I was really concerned with one plot twist in And Then We Danced when he is on a bus and catches someone’s eye, but it ultimately works because it does not use that moment to reduce his discovery to one, tropey thing, which would have seemed too reductive to his identity and cheapened everything that came before, but is a much needed transition that leads to the satisfying, showstopping denouement. Even though Levan Gelbakhiani is not an actor, and Merab is his first professional acting job, he was an astounding discovery, especially how he acted through his dancing.
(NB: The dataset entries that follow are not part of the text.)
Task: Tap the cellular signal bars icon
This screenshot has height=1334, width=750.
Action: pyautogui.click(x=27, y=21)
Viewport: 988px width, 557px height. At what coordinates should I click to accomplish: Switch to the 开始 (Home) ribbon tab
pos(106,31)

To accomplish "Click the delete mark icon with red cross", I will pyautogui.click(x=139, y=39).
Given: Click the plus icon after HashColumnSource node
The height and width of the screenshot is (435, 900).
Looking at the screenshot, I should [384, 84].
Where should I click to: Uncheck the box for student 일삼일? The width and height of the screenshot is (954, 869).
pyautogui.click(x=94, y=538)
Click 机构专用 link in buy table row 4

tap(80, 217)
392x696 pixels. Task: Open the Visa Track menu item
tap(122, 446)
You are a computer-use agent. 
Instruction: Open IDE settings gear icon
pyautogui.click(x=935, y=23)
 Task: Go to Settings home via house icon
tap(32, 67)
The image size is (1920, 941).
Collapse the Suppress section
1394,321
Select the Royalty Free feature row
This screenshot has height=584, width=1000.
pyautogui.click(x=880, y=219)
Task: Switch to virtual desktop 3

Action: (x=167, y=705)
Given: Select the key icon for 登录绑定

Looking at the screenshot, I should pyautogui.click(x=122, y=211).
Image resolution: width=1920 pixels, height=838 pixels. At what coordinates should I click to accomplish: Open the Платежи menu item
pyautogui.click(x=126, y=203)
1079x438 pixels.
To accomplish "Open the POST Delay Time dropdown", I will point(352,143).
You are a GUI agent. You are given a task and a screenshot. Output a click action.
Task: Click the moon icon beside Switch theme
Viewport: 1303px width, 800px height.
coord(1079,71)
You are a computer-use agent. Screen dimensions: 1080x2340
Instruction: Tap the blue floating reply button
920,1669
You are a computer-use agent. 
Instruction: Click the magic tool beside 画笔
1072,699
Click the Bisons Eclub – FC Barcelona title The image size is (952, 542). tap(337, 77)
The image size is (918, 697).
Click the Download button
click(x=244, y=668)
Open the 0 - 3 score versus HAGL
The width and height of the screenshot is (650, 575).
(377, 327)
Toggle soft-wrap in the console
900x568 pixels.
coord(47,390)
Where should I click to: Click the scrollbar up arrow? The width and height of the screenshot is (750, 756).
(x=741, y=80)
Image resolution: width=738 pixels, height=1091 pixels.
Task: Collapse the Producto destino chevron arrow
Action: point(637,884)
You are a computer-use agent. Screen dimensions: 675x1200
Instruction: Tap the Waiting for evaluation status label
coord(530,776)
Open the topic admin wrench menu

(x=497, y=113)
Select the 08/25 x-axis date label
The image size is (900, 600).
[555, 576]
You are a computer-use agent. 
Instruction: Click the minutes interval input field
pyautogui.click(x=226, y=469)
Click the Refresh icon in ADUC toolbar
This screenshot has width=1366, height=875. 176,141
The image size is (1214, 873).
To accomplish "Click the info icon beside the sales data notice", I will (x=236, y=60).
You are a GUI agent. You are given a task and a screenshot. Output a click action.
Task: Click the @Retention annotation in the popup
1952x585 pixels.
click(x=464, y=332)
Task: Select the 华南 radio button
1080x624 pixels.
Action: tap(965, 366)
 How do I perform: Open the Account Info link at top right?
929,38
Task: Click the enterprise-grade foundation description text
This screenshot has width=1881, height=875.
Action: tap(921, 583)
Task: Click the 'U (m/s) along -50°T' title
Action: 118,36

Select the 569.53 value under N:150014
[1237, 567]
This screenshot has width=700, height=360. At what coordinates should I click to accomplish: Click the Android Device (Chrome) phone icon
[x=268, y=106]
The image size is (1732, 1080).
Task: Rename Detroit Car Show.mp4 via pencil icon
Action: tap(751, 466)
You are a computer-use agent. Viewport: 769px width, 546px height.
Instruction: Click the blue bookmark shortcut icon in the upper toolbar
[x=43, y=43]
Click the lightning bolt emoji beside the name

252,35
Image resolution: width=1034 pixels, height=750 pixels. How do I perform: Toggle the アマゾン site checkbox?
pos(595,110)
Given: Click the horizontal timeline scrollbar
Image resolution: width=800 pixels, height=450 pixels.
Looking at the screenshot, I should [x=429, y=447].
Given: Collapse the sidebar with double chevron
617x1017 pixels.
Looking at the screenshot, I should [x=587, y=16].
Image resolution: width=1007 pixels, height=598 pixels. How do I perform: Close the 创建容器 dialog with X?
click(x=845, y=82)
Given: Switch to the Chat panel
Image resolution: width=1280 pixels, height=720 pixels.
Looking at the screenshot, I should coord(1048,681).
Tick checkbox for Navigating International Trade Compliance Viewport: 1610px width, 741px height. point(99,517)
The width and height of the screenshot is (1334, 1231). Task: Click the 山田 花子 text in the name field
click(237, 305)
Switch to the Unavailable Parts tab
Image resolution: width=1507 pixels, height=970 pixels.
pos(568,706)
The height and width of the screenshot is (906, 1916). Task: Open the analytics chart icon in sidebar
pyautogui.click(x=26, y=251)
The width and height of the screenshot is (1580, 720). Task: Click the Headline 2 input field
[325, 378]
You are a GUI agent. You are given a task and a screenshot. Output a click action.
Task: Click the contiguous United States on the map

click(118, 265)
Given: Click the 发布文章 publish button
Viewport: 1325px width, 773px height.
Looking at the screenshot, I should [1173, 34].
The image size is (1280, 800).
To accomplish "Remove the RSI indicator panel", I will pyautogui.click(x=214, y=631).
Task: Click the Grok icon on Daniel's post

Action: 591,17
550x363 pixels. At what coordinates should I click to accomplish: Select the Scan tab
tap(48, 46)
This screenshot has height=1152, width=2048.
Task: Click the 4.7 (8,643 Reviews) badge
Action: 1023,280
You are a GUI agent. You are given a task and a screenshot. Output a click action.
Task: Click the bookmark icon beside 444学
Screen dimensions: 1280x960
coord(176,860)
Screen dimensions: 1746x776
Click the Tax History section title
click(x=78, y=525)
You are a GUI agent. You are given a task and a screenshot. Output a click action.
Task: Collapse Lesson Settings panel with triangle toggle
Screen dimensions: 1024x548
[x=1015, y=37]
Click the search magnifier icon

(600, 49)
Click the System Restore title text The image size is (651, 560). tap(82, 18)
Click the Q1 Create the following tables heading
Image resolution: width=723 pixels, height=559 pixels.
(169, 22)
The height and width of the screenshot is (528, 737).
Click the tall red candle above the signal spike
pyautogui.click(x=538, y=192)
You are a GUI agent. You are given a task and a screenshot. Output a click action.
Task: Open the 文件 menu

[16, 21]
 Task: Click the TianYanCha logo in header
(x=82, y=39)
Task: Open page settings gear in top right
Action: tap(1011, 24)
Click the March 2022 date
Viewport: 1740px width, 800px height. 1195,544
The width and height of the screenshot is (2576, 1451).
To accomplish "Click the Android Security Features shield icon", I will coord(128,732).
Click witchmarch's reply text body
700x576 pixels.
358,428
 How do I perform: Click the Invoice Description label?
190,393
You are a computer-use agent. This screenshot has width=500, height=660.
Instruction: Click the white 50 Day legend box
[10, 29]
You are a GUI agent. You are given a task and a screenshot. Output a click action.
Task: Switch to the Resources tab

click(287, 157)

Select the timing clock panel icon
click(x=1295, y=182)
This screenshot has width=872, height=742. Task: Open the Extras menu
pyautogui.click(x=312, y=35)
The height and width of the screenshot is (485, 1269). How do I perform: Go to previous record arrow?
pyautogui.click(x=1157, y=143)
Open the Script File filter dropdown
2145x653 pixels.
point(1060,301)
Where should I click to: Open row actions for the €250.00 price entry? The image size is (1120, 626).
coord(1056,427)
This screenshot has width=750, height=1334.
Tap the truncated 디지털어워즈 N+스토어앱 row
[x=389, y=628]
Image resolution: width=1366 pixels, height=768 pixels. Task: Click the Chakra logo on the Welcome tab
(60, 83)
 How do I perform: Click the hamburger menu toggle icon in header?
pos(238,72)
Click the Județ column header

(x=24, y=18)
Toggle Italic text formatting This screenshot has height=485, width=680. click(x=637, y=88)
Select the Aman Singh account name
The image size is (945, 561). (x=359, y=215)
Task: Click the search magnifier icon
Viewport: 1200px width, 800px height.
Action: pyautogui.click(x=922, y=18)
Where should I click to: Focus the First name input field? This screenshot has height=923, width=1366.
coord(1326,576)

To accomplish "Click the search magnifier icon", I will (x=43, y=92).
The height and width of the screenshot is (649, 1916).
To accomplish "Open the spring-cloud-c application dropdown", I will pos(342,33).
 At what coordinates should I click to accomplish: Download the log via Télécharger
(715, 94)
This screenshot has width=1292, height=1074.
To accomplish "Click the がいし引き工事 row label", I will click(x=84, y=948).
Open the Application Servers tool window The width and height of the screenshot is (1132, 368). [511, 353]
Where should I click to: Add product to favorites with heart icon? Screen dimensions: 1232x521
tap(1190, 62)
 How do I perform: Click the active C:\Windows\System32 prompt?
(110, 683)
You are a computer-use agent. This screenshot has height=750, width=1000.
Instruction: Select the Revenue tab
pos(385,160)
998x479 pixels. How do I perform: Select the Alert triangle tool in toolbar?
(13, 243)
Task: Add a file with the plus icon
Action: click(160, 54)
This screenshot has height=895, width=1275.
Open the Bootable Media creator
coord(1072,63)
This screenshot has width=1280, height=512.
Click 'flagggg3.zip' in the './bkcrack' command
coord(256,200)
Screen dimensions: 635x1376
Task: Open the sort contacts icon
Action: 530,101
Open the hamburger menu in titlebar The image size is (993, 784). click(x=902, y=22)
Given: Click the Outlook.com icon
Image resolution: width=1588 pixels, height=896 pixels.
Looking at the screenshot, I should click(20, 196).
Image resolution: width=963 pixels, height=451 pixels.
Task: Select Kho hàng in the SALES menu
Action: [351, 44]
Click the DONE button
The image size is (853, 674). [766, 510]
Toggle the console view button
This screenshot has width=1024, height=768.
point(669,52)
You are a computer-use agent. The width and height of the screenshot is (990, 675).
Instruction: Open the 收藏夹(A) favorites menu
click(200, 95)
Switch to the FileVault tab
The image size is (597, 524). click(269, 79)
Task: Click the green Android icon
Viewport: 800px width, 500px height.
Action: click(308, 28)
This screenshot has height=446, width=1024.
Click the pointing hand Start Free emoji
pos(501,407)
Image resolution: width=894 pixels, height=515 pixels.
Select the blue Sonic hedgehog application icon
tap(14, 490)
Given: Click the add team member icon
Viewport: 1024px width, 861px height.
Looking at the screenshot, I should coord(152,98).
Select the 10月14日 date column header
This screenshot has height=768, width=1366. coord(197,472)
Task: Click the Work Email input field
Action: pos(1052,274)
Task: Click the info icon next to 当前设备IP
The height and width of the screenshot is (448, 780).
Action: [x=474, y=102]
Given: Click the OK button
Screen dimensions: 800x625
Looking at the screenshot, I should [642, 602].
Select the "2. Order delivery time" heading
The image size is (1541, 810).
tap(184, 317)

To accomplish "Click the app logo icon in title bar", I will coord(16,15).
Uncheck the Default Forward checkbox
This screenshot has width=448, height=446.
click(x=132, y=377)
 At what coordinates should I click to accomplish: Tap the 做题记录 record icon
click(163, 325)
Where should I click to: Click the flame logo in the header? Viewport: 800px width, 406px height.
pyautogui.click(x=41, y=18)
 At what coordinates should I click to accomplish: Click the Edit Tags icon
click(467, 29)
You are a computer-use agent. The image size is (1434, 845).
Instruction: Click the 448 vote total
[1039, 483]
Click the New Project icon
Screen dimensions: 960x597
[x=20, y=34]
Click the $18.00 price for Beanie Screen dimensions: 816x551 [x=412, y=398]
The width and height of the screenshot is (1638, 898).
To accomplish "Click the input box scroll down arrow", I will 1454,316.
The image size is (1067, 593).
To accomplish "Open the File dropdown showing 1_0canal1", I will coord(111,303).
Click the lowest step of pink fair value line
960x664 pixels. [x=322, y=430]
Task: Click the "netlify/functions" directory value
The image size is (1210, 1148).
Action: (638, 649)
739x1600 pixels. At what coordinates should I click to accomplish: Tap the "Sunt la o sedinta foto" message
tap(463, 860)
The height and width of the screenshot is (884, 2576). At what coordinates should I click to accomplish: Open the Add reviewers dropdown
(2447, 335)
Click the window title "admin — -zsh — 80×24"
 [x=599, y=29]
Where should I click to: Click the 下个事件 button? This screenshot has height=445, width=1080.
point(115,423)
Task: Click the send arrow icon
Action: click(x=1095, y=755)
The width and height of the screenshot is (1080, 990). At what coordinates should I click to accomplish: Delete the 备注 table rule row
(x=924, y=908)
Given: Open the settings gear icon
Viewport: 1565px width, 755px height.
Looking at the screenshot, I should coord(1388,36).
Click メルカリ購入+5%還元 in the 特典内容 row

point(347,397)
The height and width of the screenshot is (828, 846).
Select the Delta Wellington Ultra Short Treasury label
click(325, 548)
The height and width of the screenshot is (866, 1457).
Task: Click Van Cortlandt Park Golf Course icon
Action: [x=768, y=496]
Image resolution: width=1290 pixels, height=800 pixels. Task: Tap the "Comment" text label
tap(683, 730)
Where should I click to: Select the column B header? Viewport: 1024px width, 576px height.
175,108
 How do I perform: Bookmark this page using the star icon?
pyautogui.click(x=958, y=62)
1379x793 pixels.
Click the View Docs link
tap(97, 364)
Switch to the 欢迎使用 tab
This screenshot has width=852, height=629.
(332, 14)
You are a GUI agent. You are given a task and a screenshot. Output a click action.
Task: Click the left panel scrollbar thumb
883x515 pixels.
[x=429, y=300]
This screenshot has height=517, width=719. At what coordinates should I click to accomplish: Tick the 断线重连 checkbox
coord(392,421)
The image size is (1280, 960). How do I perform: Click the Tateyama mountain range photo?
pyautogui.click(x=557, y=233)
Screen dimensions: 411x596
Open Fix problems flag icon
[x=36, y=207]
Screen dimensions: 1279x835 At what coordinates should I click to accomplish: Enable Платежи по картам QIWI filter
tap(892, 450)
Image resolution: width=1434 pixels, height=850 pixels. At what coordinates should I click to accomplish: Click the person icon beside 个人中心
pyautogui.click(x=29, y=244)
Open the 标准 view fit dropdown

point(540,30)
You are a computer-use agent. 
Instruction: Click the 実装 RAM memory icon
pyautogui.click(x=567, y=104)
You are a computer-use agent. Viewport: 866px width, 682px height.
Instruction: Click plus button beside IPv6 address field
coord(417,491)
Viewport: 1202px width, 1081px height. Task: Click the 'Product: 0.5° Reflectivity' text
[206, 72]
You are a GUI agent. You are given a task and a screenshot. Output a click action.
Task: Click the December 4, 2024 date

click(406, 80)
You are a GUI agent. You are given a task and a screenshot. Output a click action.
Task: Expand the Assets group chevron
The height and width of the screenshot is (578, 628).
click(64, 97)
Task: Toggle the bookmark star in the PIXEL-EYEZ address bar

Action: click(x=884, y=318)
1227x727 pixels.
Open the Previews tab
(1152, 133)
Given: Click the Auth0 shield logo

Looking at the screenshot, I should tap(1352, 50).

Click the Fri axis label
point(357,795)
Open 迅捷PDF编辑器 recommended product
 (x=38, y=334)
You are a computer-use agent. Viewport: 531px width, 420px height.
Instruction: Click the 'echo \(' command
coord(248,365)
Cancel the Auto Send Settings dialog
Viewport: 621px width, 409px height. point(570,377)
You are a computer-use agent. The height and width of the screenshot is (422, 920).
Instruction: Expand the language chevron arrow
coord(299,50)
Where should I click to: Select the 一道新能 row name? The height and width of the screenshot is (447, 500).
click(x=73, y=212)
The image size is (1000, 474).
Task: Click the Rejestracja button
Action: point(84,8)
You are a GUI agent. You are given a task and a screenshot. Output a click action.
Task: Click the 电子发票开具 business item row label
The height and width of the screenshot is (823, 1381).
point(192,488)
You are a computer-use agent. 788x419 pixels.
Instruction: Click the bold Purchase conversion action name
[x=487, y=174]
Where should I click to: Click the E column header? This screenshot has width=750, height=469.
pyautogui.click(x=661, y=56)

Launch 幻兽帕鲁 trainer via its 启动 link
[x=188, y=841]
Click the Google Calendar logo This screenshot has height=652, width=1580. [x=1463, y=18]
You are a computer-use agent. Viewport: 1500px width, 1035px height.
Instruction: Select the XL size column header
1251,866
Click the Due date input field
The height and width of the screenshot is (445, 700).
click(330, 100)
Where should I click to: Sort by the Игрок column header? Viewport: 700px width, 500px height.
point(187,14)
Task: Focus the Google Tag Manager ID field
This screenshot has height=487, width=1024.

If I had to complain about And Then We Danced, unless there was a special significance for the director choosing only to focus on the lower or upper half of his body, I would have preferred long shots to fully capture the entire body through space as Fred Astaire preferred in his dancing sequences. The music and dancing were so evocative that I was frustrated that I could not take it all in. While this movie was not necessarily perfect, it was a sensitive masterpiece that made me love what should have felt utterly foreign.